On
reasonable evidence, the Bottrill family can be traced back to Fornjot (year
500AD) who was King of Finland (Kvenland). In a society where writing was not used, early
Norse history was chronicled by the Skalds, who committed facts to memory and
handed their knowledge on orally through the Sagas to their successors to keep a
record of each man’s family history.
Fornjot
was an ancestor of Rollo, the line traced in the Inga Saga from Orkney. He was called ‘Rolf, the Ganger’ because he
was too heavy for a pony – ‘ganger’ means ‘walker’. Rollo/Rolf was more adventurous than his brother
and took early to piracy, raiding the coasts of the Baltic. Being short of water, he made the mistake of
raiding one of his own king’s settlements.
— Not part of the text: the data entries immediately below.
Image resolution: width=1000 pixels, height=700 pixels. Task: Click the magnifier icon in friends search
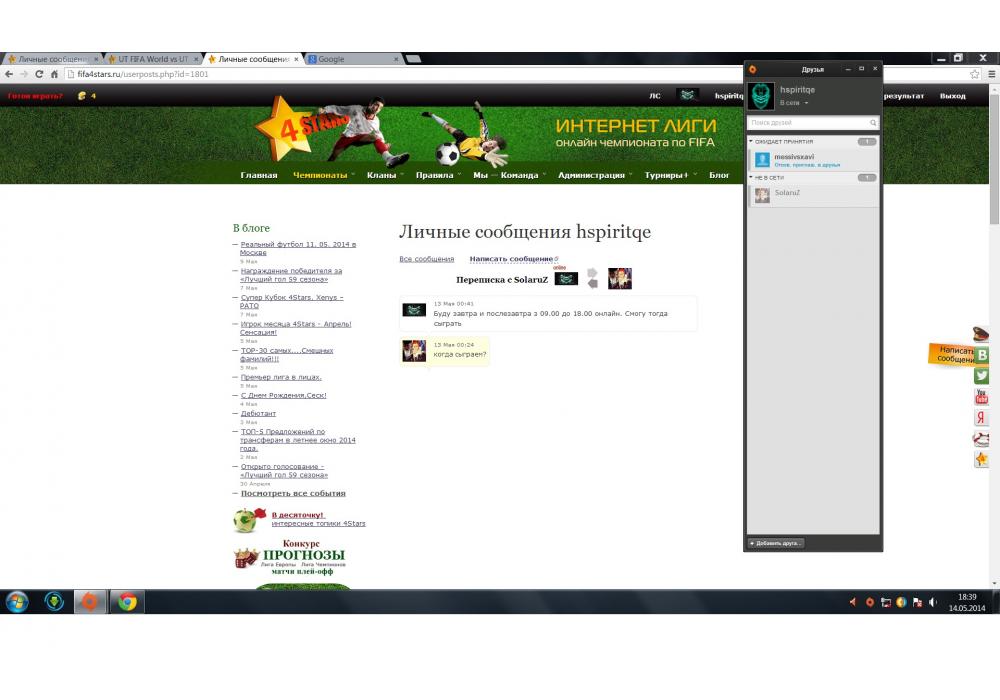(x=873, y=123)
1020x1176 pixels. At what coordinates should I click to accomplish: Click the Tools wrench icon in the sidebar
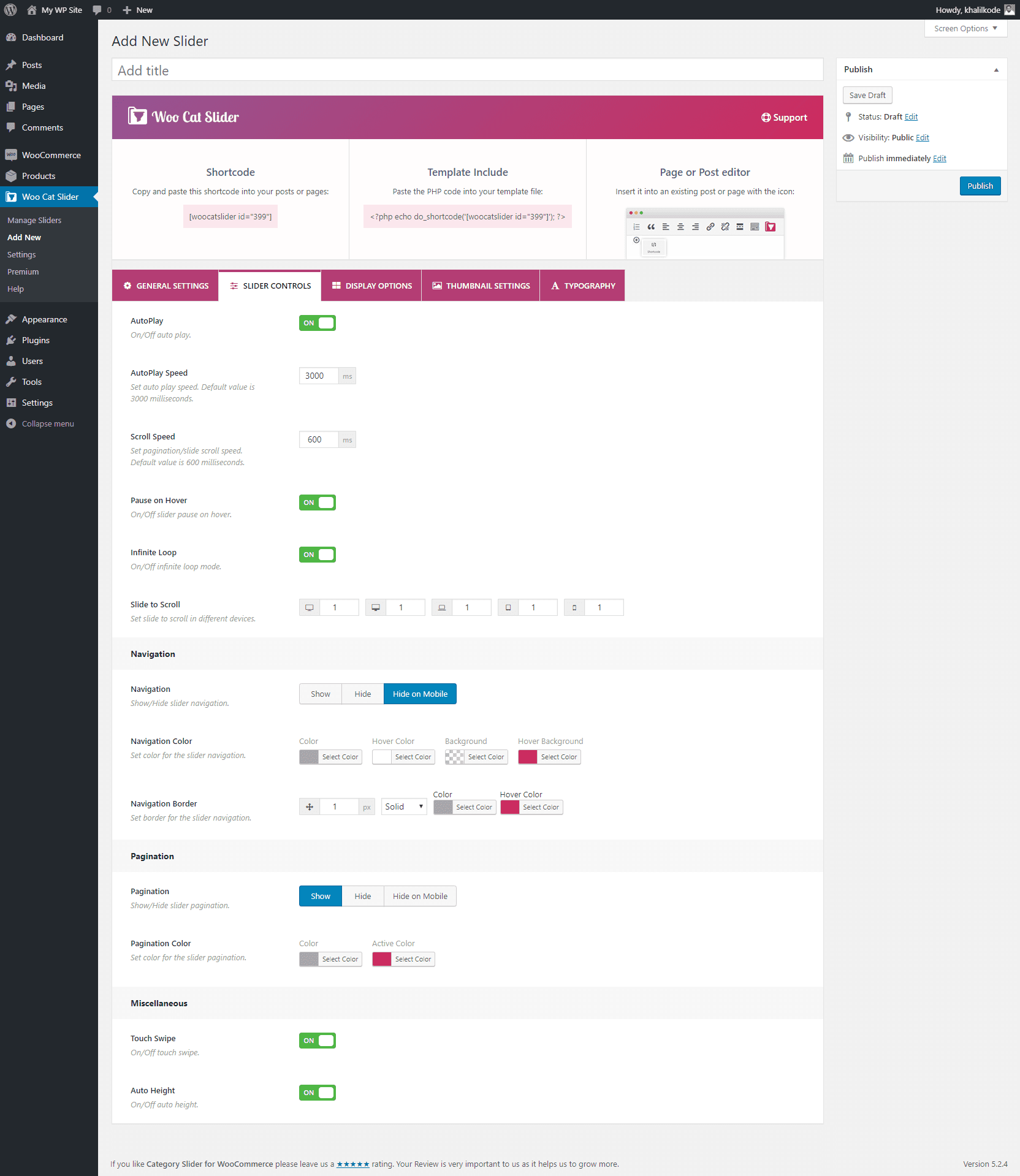[x=11, y=382]
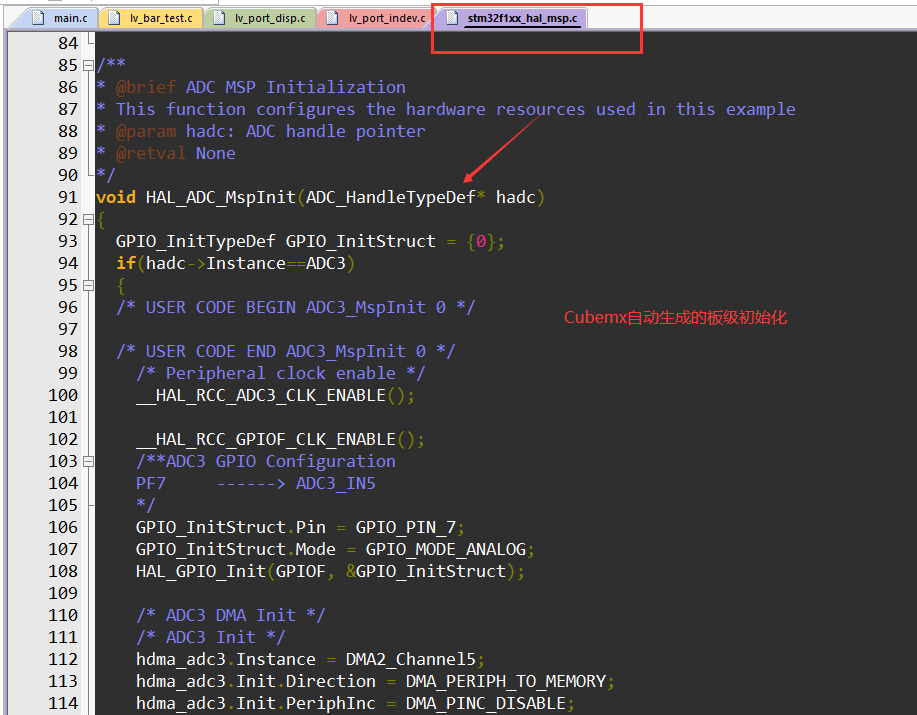917x715 pixels.
Task: Collapse the comment block at line 85
Action: pos(88,64)
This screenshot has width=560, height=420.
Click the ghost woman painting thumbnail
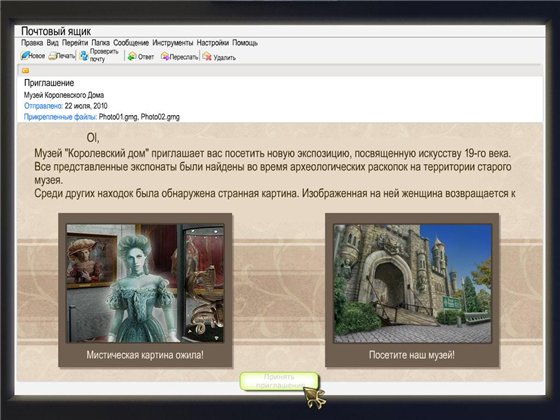click(145, 283)
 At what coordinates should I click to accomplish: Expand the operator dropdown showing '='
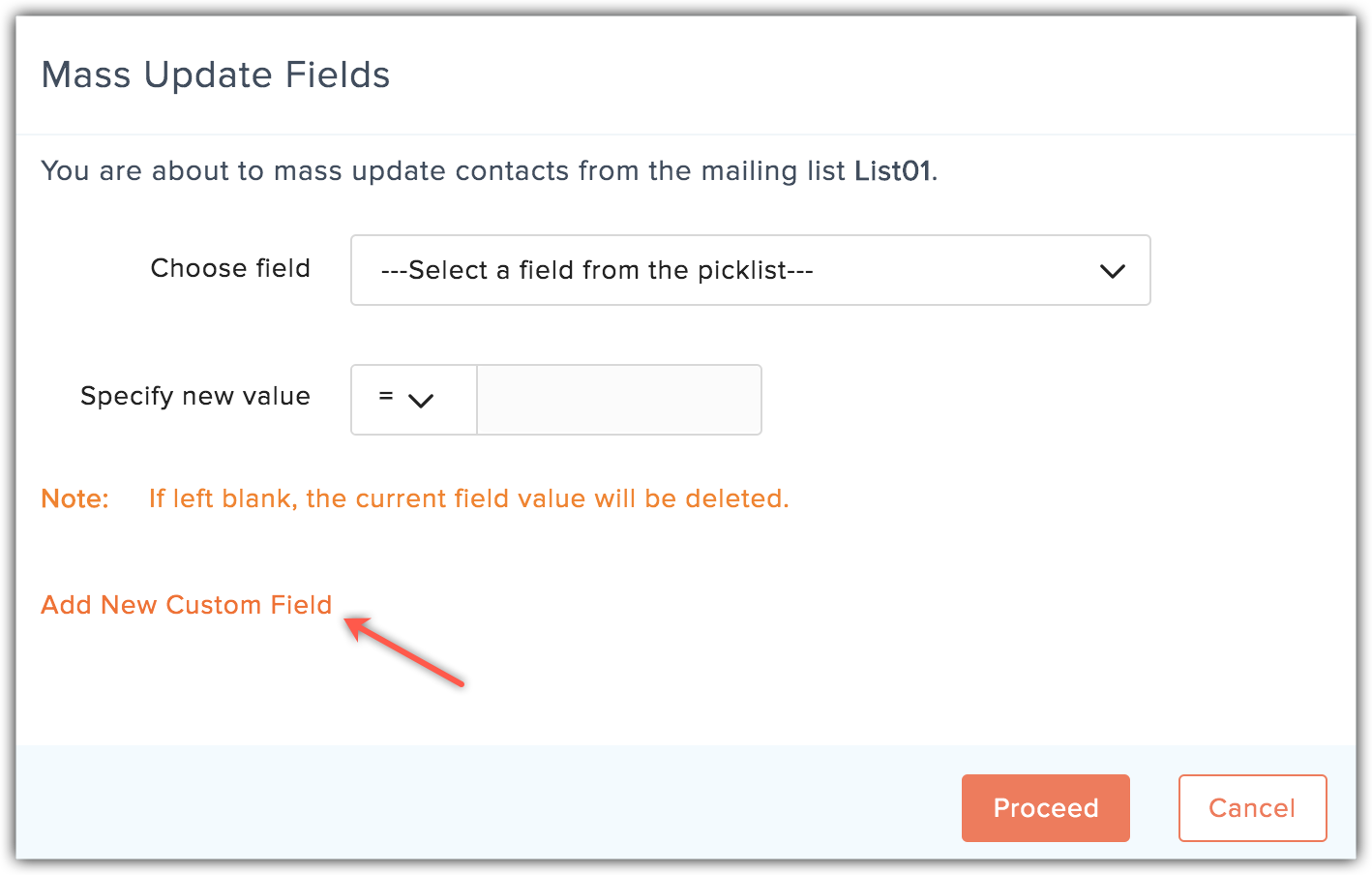(x=413, y=399)
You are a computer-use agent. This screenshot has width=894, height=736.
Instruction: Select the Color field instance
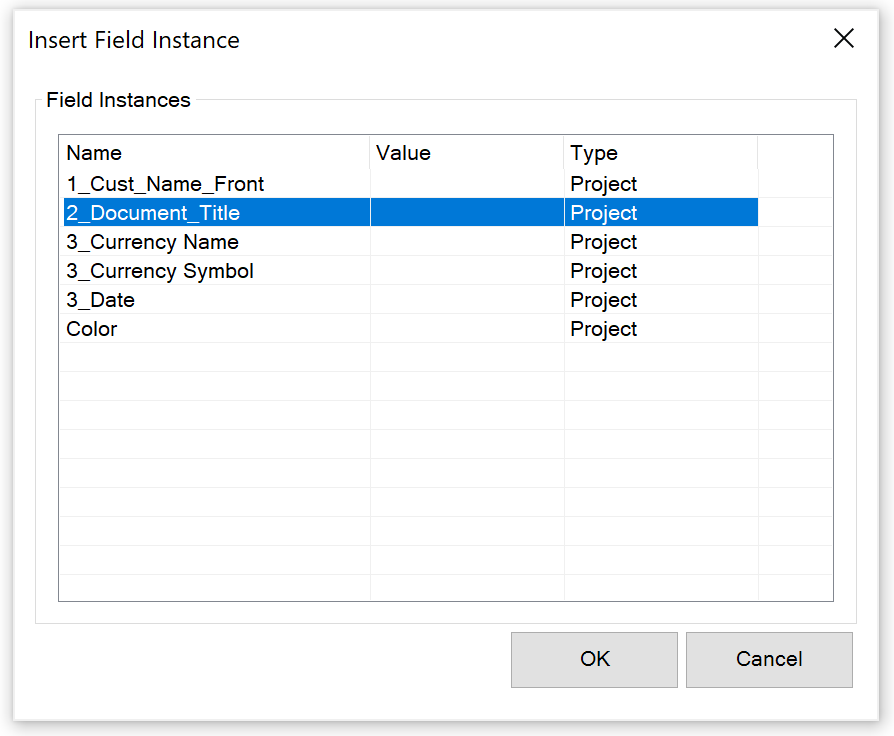click(411, 329)
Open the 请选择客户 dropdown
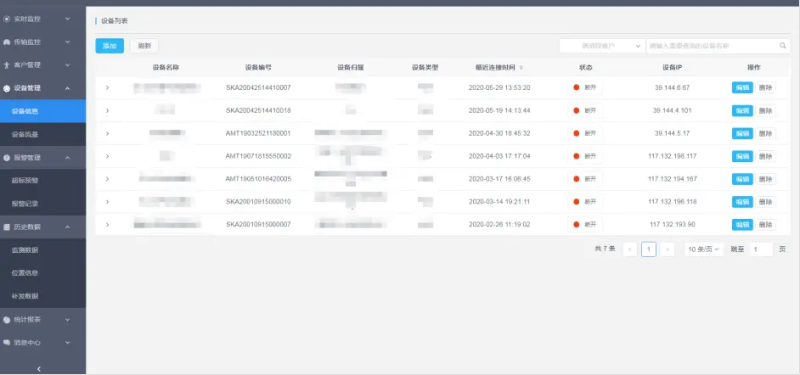The image size is (800, 375). point(602,46)
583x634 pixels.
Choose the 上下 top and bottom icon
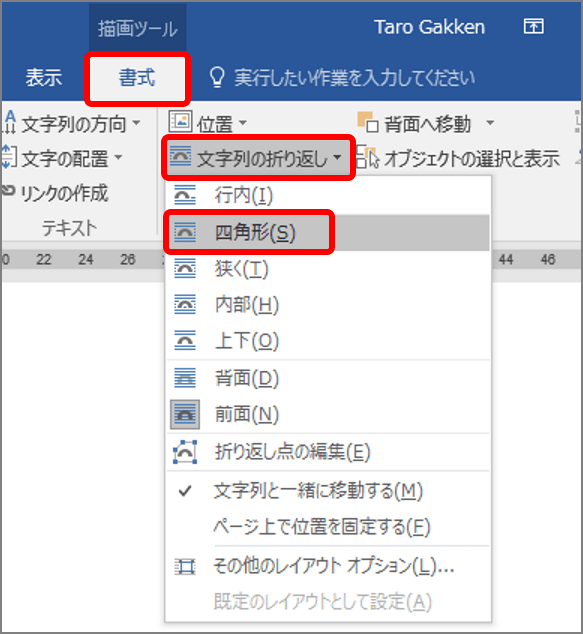185,340
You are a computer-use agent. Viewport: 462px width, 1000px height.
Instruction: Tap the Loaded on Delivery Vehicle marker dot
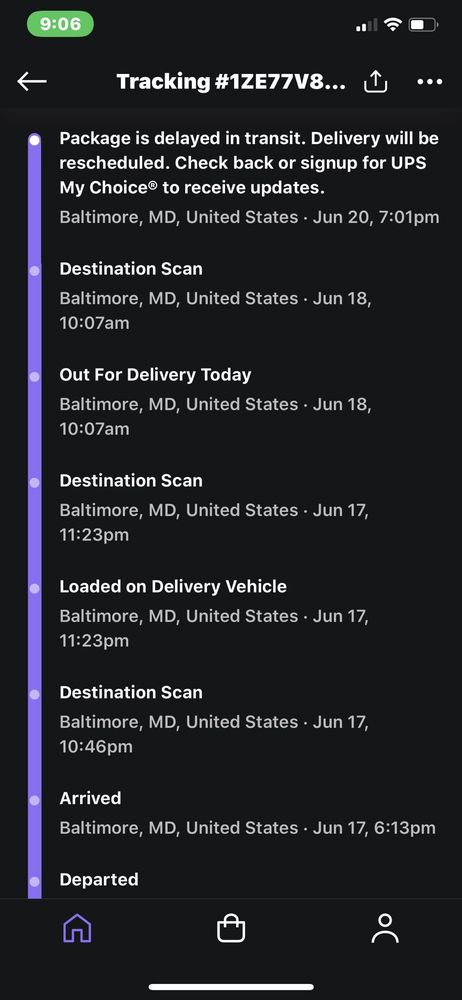[x=34, y=587]
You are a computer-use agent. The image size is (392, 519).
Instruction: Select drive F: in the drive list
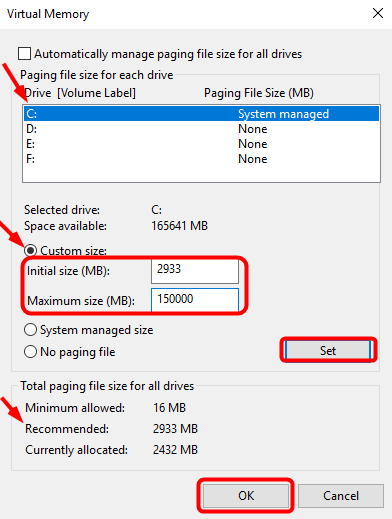pyautogui.click(x=201, y=159)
Enraged, the king summoned a ‘Thing’/council,
and banished Rollo in 876AD.
Rollo
was then 26 years old and stayed for a few years in the Hebrides where he had a
love affair and a daughter. He and his
gang of pirates now raided England and France leaving chaos behind them, while
other Viking leaders colonised Iceland, Greenland and America. The prosperous Seine valley with its navigable
river was a particular magnet for plunderers.
King Charles ‘the Simple’ could not stop the crippling raids, which even
threatened Paris. But the king was not
as simple as people thought. He couldn’t
beat them, so he joined them.
In
911 the King met Rollo, the leader of the Norsemen/Normans and tentatively proposed
to cede to the “Normans on the Seine” the lands they had taken on condition
they settled down. The change of lifestyle
from pirate to farmer would be extreme, but there being little left to plunder,
the Northmen were content to accept. So
Rollo grinned, placed his hands in those of the King of France as his overlord,
and became the first Duke of the “Duchy of Normandy.”
William the Conqueror descended from Rollo. William’s great aunt, Hawise, married
Geoffroi, Duke of Brittany and their son was Eudes, Duke of Brittany, father of
Geoffrey Boterel I.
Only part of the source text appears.